Igus, a German company, has developed an urban bike made from 100% recycled plastic, according to an article on GearJunkie. Yes, the bike is made from 100% recycled plastic … even the gears. No part of the bike will rust or corrode. Frank Blase, the CEO of Igus, says "the plastic in dumps worldwide is becoming a valuable resource." Using recycled plastics, Igus keeps mounds of otherwise plastic waste out of landfills. "Lightweight, lubrication-free high-performance plastics are used in all parts of the bicycle, from two-component ball bearings in the wheel bearings to plain bearings in the seat post, brake levers, and pedals," explained Blase. "All of these components have integrated solid lubricants and ensure low-friction dry operation, without a single drop of lubricating oil. [So that] sand, dust, and dirt cannot accumulate."
The James A. Webb Space Telescope suffered a larger-than-expected micrometeorite strike at the end of May, according to an article on The Verge. NASA officials said that the revolutionary, state-of-the-art space telescope is still performing at levels that exceed all mission requirements. NASA officials also say that they can correct for the aberrations in the space telescope's images.
Samples from Ryugu, an asteroid made famous in 2018 when Japan landed a spaceship on it, has revealed the presence of more than 20 amino acids, according to an article on LiveScience.
Australian scientists have discovered that the larvae of Zophobas morio, a species of beetle, can not only eat but thrive by eating a steady diet of polystyrene plastic, according to an article on The Guardian. You are probably more familiar with polystyrene plastic as the lightweight foam carryout containers and drink containers.
Every. Single. Patient. enrolled in a small rectal cancer trial saw their tumors disappear, and required no further treatment via chemotherapy or radiation therapy, according to an article on Science Alert. The trial is still ongoing, as only 12 of a planned 30 patients have completed the treatment and the six month followup. The results are unprecedented in cancer research.

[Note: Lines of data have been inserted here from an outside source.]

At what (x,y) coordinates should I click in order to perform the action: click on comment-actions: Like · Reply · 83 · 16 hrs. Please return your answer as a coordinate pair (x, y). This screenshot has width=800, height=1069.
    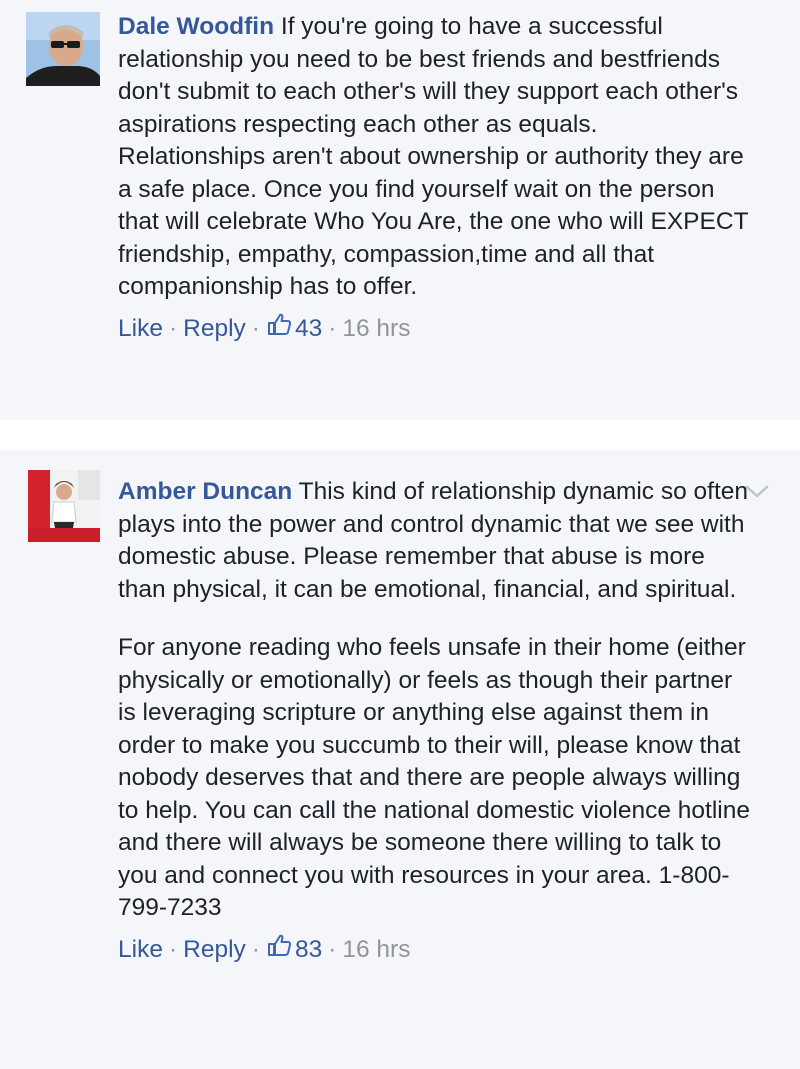
    Looking at the image, I should click on (264, 950).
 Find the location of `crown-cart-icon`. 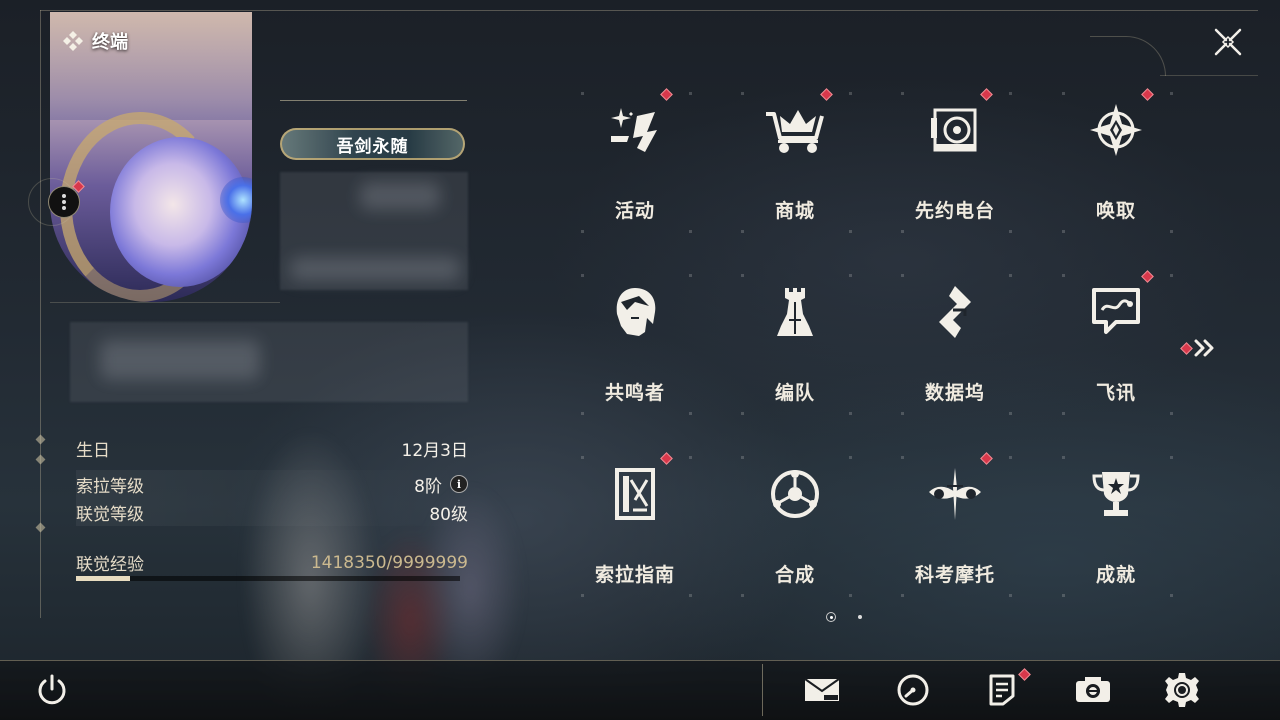

crown-cart-icon is located at coordinates (795, 130).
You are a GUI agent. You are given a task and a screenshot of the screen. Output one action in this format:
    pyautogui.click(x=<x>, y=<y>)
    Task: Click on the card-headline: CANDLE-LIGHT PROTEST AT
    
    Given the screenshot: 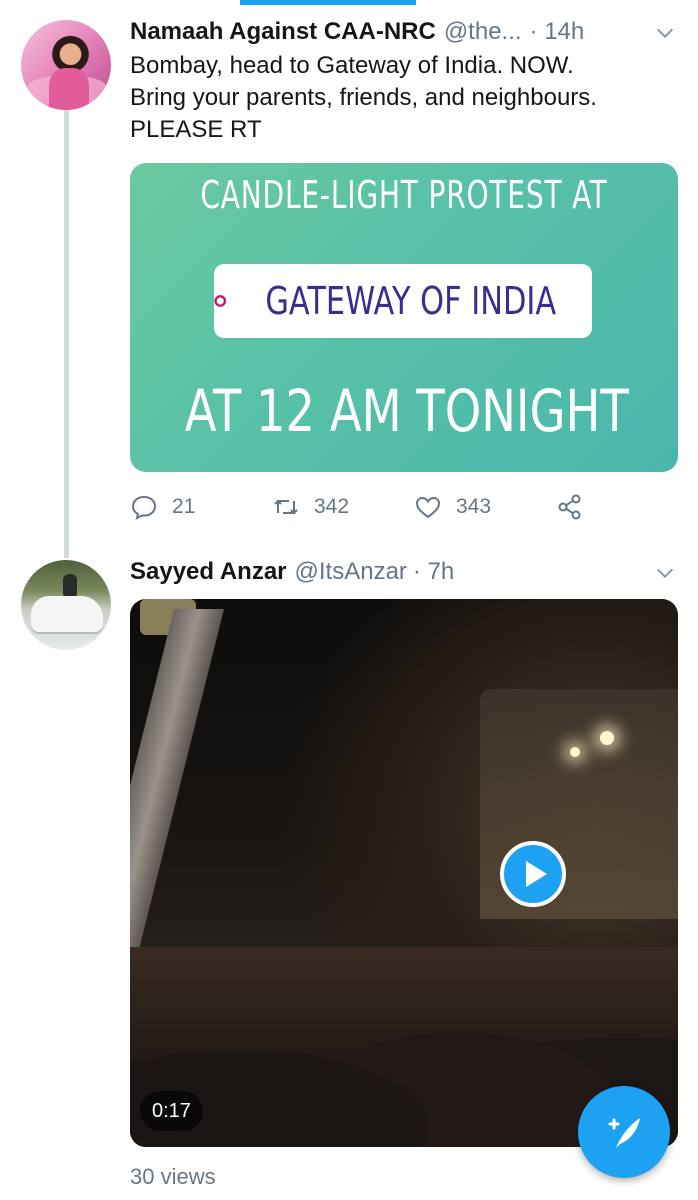 What is the action you would take?
    pyautogui.click(x=404, y=195)
    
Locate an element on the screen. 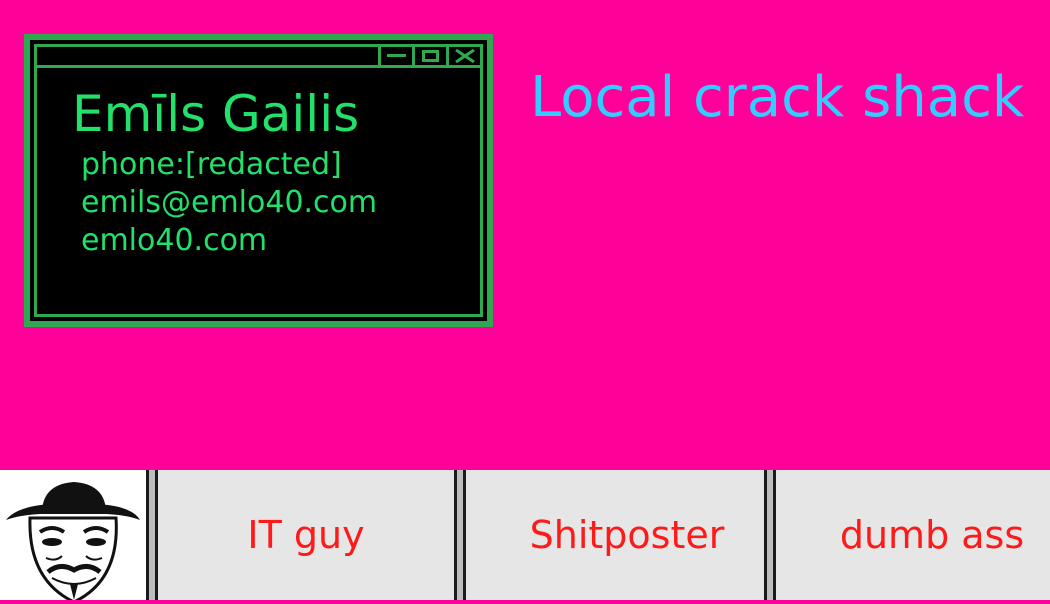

Researchers have succeeded in creating plastic-based CPUs, according to an article on the Hackaday website. They produced 4-bit and 8-bit processors using indium gallium zinc oxide semiconductor technology attached to a plastic substrate. The processors can even be bent around a small radius, and continue to work.
Researchers at Rutgers University and Harvard have created a spray on plant-based coating that could replace plastic wrap, according to an article on Engadget. The new process sprays a biopolymer and saccharide based coating on produce that helps protect from bruising and spoilage, is easily biodegradable, and has antimicrobial properties. As a result, it outperforms the traditional plastic wrap commonly used for packaging. In early tests, it extended the shelf life of avocados by 50 percent, is biodegradable in about three days, and can simply be washed off of the produce under running water. Such an advancement could help keep untold amounts of plastic waste out of landfills.